Para Danilo Moreira, o que a lei diz muitas vezes não é posto em prática pela maioria das empresas empregadoras e tem “repercussões negativas”, quer a nível individual, quer a nível coletivo, afetando toda a sociedade em geral e lesando o Estado e a segurança social.

Por outro lado, defendeu, “dá azo à consequente descredibilização da própria empresa” perante todos os seus trabalhadores e parceiros de negócio.

“Há incongruências entre o que as empresas apregoam o que está descrito nas suas missões, nos seus valores, nas suas mensagens”, sejam elas empresas de trabalho temporário ou não, líderes de mercado e outras, os problemas surgem diariamente e de uma forma transversal, disse.

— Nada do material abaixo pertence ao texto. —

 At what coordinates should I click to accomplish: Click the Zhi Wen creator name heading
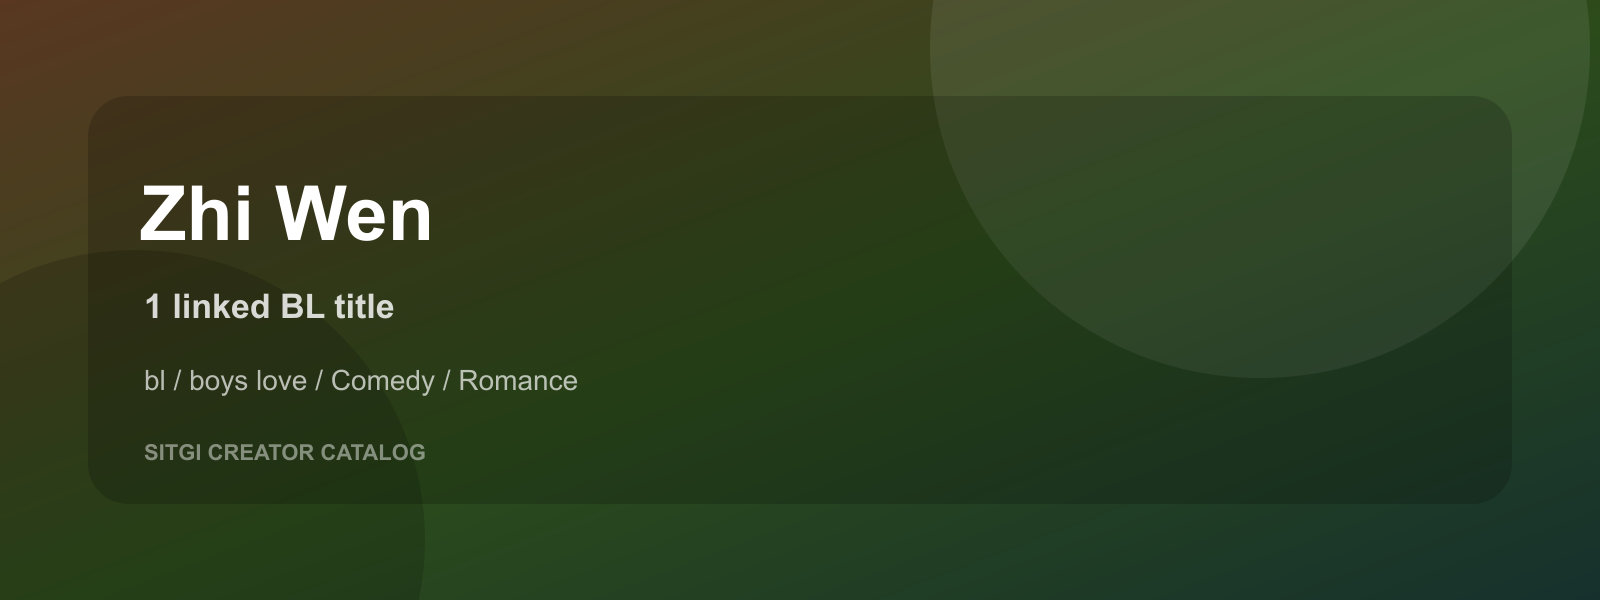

“E é chocante, pois o desrespeito pelo trabalhador é brutal. Para as empresas somos números e temos de deixar de o ser”, lamentou.

Danilo Moreira acredita que os trabalhadores estão hoje muito mais protegidos, do que há dois anos, no entanto, é “extremamente necessário um maior envolvimento por parte de todos os trabalhadores do setor, de forma a não verem os seus direitos desrespeitados, seja através de denúncias efetuadas e sobretudo no sentido de assumirem um compromisso participativo e ativo de melhoria efetiva diretamente nos seus postos de trabalho”.

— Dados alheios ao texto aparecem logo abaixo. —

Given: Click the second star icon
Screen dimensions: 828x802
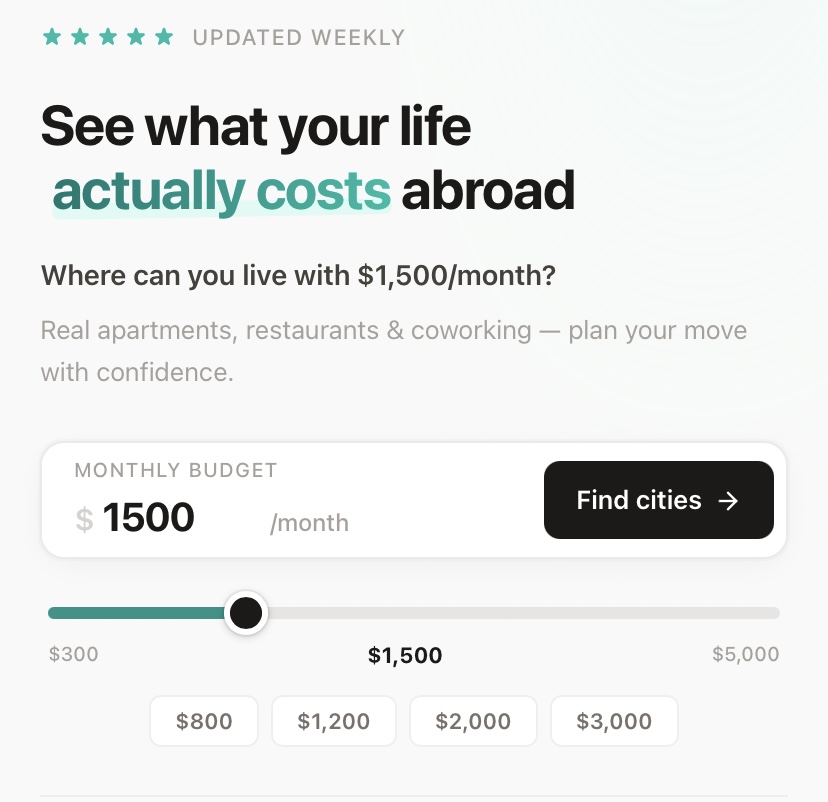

Para tal, referiu, há também que eleger também mais delegados, continuar a aumentar o número de associados, pois “sem esse envolvimento nada ou pouco acontece”.

“A união dos trabalhadores extermina os prevaricadores”, sublinhou.

O sindicato tem em curso uma petição sobre o tema “O Trabalho em Call Center é uma Profissão de Desgaste Rápido” , contando atualmente com mais de 5.000 assinaturas, pelo que a planeia entregá-la no parlamento ainda este ano, antes do verão.

“É urgente organizar todo o nosso setor que tem as suas especificidades e que carece de uma regulamentação própria”, disse à Lusa.

No dia 01 de maio, dia do Trabalhador, o STCC irá marcar a sua presença nas iniciativas sindicais programadas, pedindo “a todos os trabalhadores do setor para estarem presentes”.

“Juntos pretendemos melhorar as condições de trabalho em Portugal e principalmente organizar-nos para defender os nossos direitos e conquistar mais para o nosso setor, caracterizado pela precariedade”, acrescentou.

O sindicato estima que existam atualmente mais de 55 mil trabalhadores de call center, distribuídos por mais de 100 call centers no país.